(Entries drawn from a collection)
------------------------

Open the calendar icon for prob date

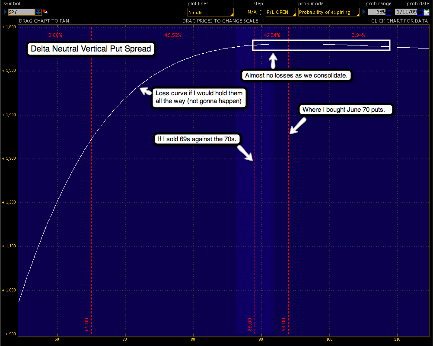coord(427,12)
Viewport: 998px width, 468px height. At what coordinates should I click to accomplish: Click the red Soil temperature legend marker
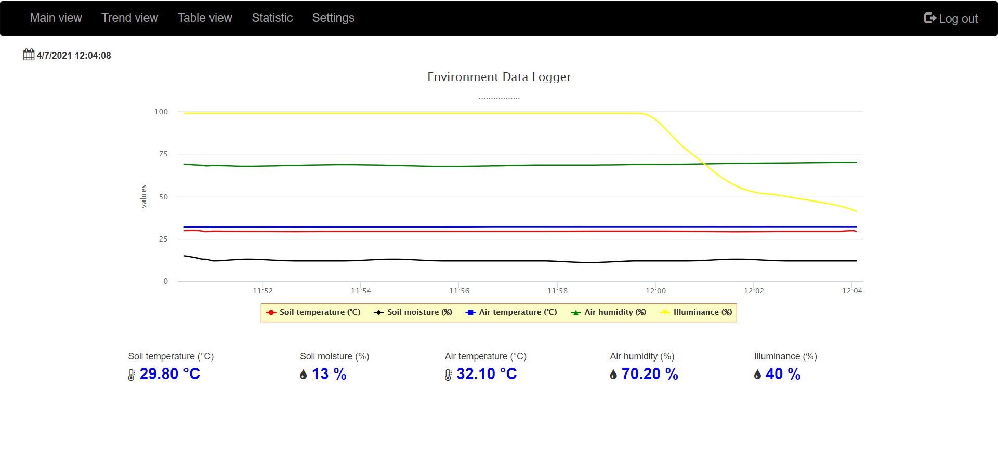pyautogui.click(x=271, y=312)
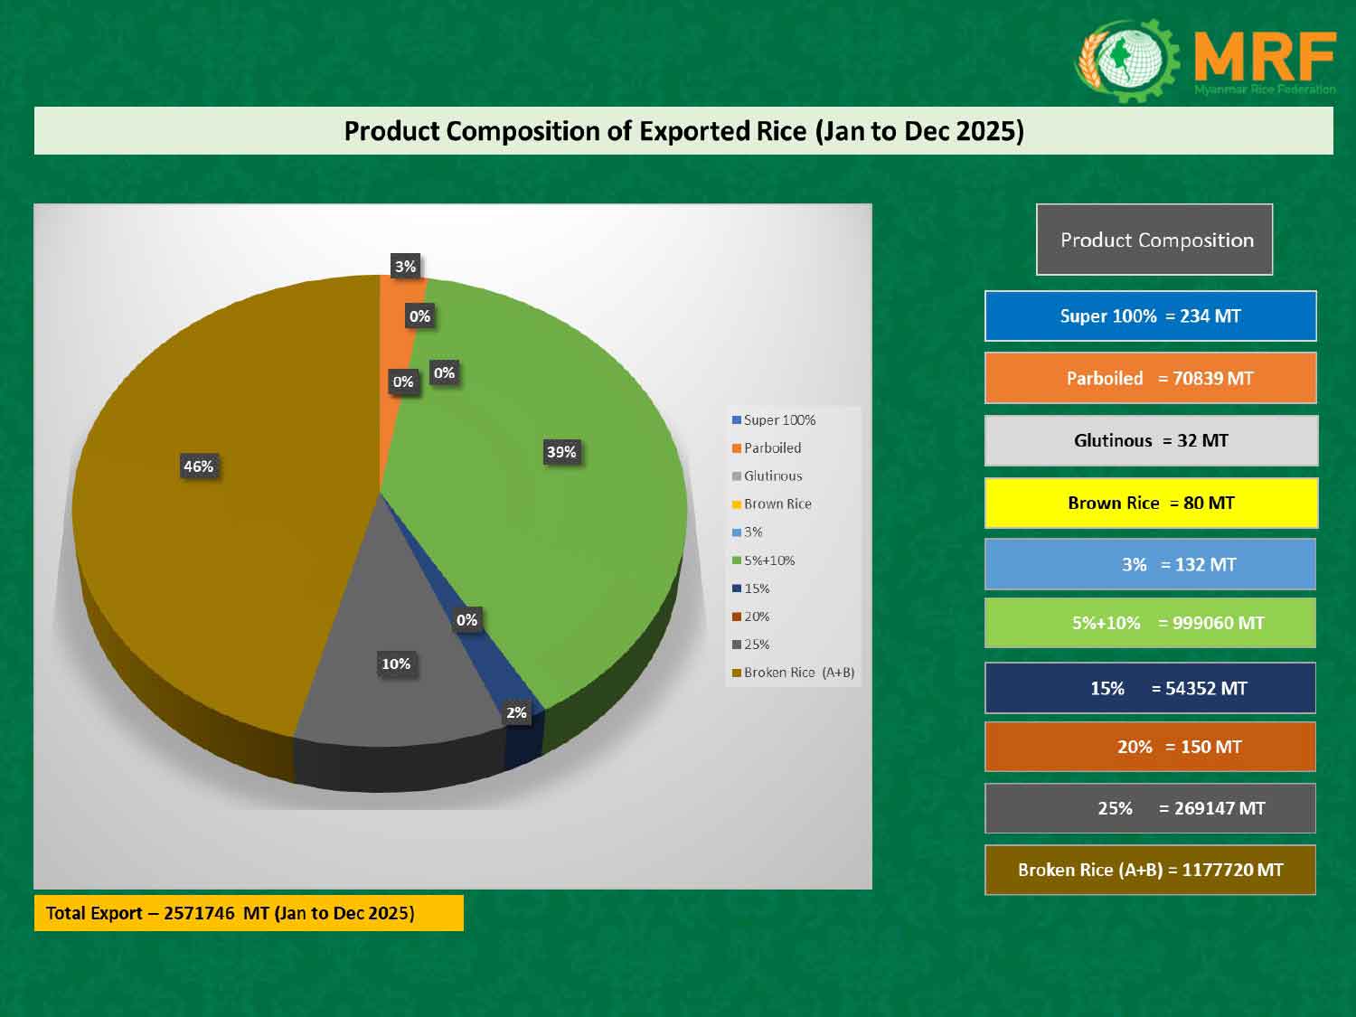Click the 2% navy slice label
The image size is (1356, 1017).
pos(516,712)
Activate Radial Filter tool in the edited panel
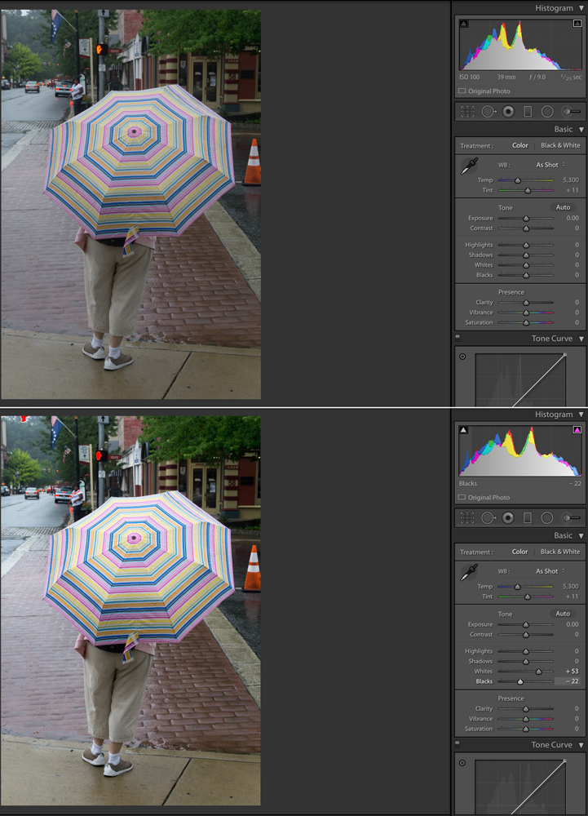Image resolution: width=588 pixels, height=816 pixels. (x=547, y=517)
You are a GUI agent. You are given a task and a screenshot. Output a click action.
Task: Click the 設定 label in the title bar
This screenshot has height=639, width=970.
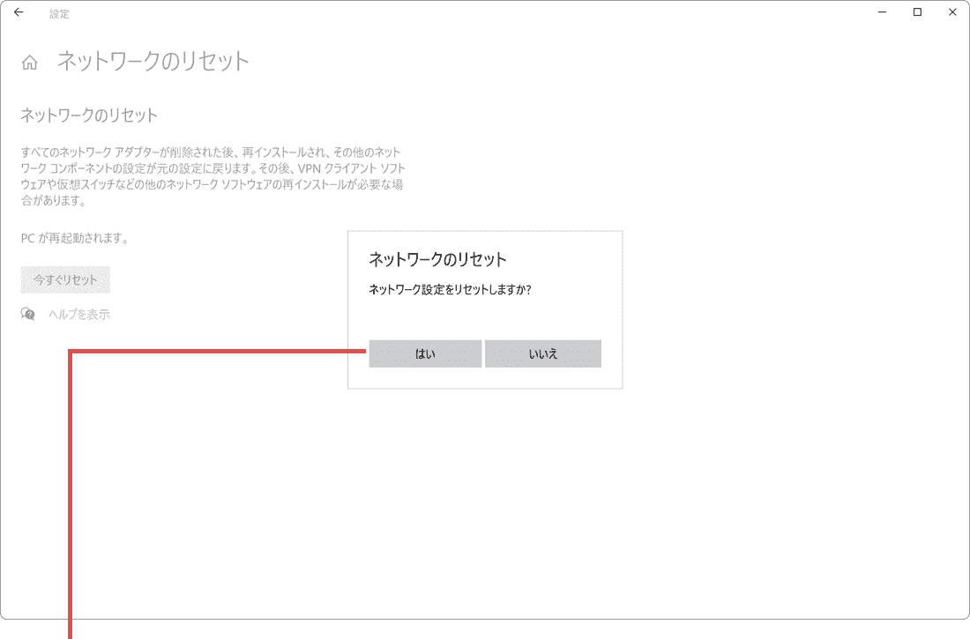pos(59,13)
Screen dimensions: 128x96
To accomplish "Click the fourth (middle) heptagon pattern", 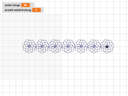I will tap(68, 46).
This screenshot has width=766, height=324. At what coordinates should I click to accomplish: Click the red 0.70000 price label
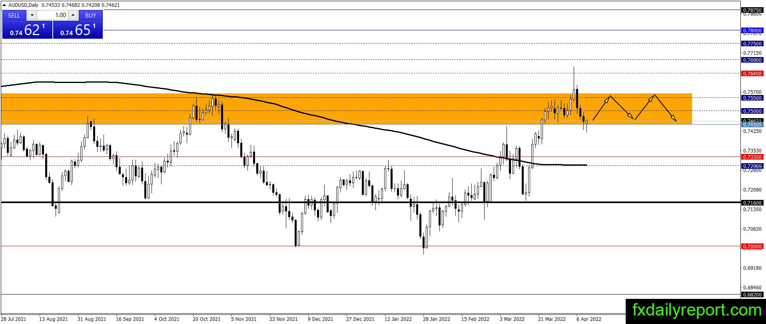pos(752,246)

------------------------

## SET EXERCISE
Collect every line of the items above that contains the word "coordinates" and copy each such line in full.

## SOLUTION FOR THIS EXERCISE
Viewport: 998px width, 468px height. At what coordinates should I click to accomplish: Click the red Soil temperature legend marker
This screenshot has width=766, height=324. At what coordinates should I click to accomplish: Click the red 0.70000 price label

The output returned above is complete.